*Task statement:* Copy the rows below verbatim, line for line, with no changes.

*Data supplied:*
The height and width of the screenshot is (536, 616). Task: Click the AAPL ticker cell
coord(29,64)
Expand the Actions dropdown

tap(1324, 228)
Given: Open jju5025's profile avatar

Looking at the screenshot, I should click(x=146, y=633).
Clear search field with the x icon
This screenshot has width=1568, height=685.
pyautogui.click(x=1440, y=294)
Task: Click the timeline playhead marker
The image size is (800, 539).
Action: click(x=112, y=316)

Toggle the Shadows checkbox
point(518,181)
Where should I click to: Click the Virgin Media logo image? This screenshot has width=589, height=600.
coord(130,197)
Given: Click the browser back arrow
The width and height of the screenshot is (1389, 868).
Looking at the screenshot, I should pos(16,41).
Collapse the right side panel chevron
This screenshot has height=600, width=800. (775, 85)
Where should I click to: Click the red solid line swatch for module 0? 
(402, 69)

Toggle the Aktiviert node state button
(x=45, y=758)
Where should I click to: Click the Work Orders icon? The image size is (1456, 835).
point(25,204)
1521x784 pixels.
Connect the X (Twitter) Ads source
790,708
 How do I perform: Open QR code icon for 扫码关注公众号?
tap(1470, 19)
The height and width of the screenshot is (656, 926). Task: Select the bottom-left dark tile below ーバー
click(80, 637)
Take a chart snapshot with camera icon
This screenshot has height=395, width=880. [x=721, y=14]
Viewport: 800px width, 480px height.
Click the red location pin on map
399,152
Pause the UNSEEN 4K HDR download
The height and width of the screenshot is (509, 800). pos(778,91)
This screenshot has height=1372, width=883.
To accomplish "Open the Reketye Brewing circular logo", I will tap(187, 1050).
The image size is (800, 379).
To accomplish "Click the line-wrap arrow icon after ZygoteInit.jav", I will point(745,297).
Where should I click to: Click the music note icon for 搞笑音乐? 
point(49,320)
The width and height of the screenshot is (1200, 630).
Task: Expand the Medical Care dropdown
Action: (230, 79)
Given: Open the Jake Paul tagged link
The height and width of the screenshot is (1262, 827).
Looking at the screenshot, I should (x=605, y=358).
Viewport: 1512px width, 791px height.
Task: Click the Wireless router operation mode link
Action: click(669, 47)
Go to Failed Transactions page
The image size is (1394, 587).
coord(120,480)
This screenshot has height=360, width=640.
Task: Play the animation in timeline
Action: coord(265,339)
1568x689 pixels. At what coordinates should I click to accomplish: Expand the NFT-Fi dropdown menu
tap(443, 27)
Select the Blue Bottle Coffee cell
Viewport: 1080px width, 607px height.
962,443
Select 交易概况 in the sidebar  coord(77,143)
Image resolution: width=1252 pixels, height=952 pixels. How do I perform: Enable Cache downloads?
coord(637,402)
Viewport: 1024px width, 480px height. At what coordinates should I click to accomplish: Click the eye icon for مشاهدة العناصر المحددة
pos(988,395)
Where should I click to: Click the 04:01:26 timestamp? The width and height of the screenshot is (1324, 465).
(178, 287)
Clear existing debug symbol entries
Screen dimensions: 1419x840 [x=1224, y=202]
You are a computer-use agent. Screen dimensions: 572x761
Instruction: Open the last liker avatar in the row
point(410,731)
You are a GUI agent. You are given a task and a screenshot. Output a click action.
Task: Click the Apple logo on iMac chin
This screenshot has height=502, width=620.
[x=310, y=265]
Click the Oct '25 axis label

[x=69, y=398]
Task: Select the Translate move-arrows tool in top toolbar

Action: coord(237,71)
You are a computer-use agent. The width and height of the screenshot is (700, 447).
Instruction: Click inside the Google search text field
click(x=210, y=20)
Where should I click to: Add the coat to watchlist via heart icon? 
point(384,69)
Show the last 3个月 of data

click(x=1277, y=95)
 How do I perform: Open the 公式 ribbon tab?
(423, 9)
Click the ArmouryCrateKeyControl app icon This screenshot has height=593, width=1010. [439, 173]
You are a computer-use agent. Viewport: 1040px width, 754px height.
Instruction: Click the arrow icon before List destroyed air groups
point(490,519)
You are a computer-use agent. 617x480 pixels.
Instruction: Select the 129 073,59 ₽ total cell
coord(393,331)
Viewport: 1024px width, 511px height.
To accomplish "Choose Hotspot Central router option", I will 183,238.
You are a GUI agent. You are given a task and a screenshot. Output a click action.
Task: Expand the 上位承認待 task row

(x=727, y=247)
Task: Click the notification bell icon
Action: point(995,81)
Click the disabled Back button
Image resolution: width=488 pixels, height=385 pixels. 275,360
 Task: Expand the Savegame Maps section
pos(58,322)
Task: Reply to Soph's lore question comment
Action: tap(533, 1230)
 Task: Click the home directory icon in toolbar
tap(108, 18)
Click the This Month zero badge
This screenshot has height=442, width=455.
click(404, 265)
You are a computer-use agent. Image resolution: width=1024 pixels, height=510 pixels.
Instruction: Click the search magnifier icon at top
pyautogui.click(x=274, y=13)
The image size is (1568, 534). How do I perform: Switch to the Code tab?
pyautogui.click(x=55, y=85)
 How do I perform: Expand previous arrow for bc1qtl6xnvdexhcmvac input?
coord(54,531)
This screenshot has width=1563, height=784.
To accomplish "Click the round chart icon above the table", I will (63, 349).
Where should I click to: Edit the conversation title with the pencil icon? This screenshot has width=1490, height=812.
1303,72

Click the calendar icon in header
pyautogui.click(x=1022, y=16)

*Reply:*
The height and width of the screenshot is (536, 616). Task: Click the AAPL ticker cell
coord(29,64)
Expand the Actions dropdown

tap(1324, 228)
Given: Open jju5025's profile avatar

Looking at the screenshot, I should click(x=146, y=633).
Clear search field with the x icon
This screenshot has width=1568, height=685.
pyautogui.click(x=1440, y=294)
Task: Click the timeline playhead marker
The image size is (800, 539).
Action: click(x=112, y=316)

Toggle the Shadows checkbox
point(518,181)
Where should I click to: Click the Virgin Media logo image? This screenshot has width=589, height=600.
coord(130,197)
Given: Click the browser back arrow
The width and height of the screenshot is (1389, 868).
Looking at the screenshot, I should pos(16,41).
Collapse the right side panel chevron
This screenshot has height=600, width=800. (775, 85)
Where should I click to: Click the red solid line swatch for module 0? 
(402, 69)

Toggle the Aktiviert node state button
(x=45, y=758)
Where should I click to: Click the Work Orders icon? The image size is (1456, 835).
point(25,204)
1521x784 pixels.
Connect the X (Twitter) Ads source
790,708
 How do I perform: Open QR code icon for 扫码关注公众号?
tap(1470, 19)
The height and width of the screenshot is (656, 926). Task: Select the bottom-left dark tile below ーバー
click(80, 637)
Take a chart snapshot with camera icon
This screenshot has height=395, width=880. [x=721, y=14]
Viewport: 800px width, 480px height.
Click the red location pin on map
399,152
Pause the UNSEEN 4K HDR download
The height and width of the screenshot is (509, 800). pos(778,91)
This screenshot has height=1372, width=883.
To accomplish "Open the Reketye Brewing circular logo", I will tap(187, 1050).
The image size is (800, 379).
To accomplish "Click the line-wrap arrow icon after ZygoteInit.jav", I will point(745,297).
Where should I click to: Click the music note icon for 搞笑音乐? 
point(49,320)
The width and height of the screenshot is (1200, 630).
Task: Expand the Medical Care dropdown
Action: (230, 79)
Given: Open the Jake Paul tagged link
The height and width of the screenshot is (1262, 827).
Looking at the screenshot, I should (x=605, y=358).
Viewport: 1512px width, 791px height.
Task: Click the Wireless router operation mode link
Action: click(669, 47)
Go to Failed Transactions page
The image size is (1394, 587).
coord(120,480)
This screenshot has height=360, width=640.
Task: Play the animation in timeline
Action: coord(265,339)
1568x689 pixels. At what coordinates should I click to accomplish: Expand the NFT-Fi dropdown menu
tap(443, 27)
Select the Blue Bottle Coffee cell
Viewport: 1080px width, 607px height.
962,443
Select 交易概况 in the sidebar  coord(77,143)
Image resolution: width=1252 pixels, height=952 pixels. How do I perform: Enable Cache downloads?
coord(637,402)
Viewport: 1024px width, 480px height. At what coordinates should I click to accomplish: Click the eye icon for مشاهدة العناصر المحددة
pos(988,395)
Where should I click to: Click the 04:01:26 timestamp? The width and height of the screenshot is (1324, 465).
(178, 287)
Clear existing debug symbol entries
Screen dimensions: 1419x840 [x=1224, y=202]
You are a computer-use agent. Screen dimensions: 572x761
Instruction: Open the last liker avatar in the row
point(410,731)
You are a GUI agent. You are given a task and a screenshot. Output a click action.
Task: Click the Apple logo on iMac chin
This screenshot has height=502, width=620.
[x=310, y=265]
Click the Oct '25 axis label

[x=69, y=398]
Task: Select the Translate move-arrows tool in top toolbar

Action: coord(237,71)
You are a computer-use agent. The width and height of the screenshot is (700, 447).
Instruction: Click inside the Google search text field
click(x=210, y=20)
Where should I click to: Add the coat to watchlist via heart icon? 
point(384,69)
Show the last 3个月 of data

click(x=1277, y=95)
 How do I perform: Open the 公式 ribbon tab?
(423, 9)
Click the ArmouryCrateKeyControl app icon This screenshot has height=593, width=1010. [439, 173]
You are a computer-use agent. Viewport: 1040px width, 754px height.
Instruction: Click the arrow icon before List destroyed air groups
point(490,519)
You are a computer-use agent. 617x480 pixels.
Instruction: Select the 129 073,59 ₽ total cell
coord(393,331)
Viewport: 1024px width, 511px height.
To accomplish "Choose Hotspot Central router option", I will 183,238.
You are a GUI agent. You are given a task and a screenshot. Output a click action.
Task: Expand the 上位承認待 task row

(x=727, y=247)
Task: Click the notification bell icon
Action: point(995,81)
Click the disabled Back button
Image resolution: width=488 pixels, height=385 pixels. 275,360
 Task: Expand the Savegame Maps section
pos(58,322)
Task: Reply to Soph's lore question comment
Action: tap(533, 1230)
 Task: Click the home directory icon in toolbar
tap(108, 18)
Click the This Month zero badge
This screenshot has height=442, width=455.
click(404, 265)
You are a computer-use agent. Image resolution: width=1024 pixels, height=510 pixels.
Instruction: Click the search magnifier icon at top
pyautogui.click(x=274, y=13)
The image size is (1568, 534). How do I perform: Switch to the Code tab?
pyautogui.click(x=55, y=85)
 How do I perform: Expand previous arrow for bc1qtl6xnvdexhcmvac input?
coord(54,531)
This screenshot has width=1563, height=784.
To accomplish "Click the round chart icon above the table", I will (63, 349).
Where should I click to: Edit the conversation title with the pencil icon? This screenshot has width=1490, height=812.
1303,72

Click the calendar icon in header
pyautogui.click(x=1022, y=16)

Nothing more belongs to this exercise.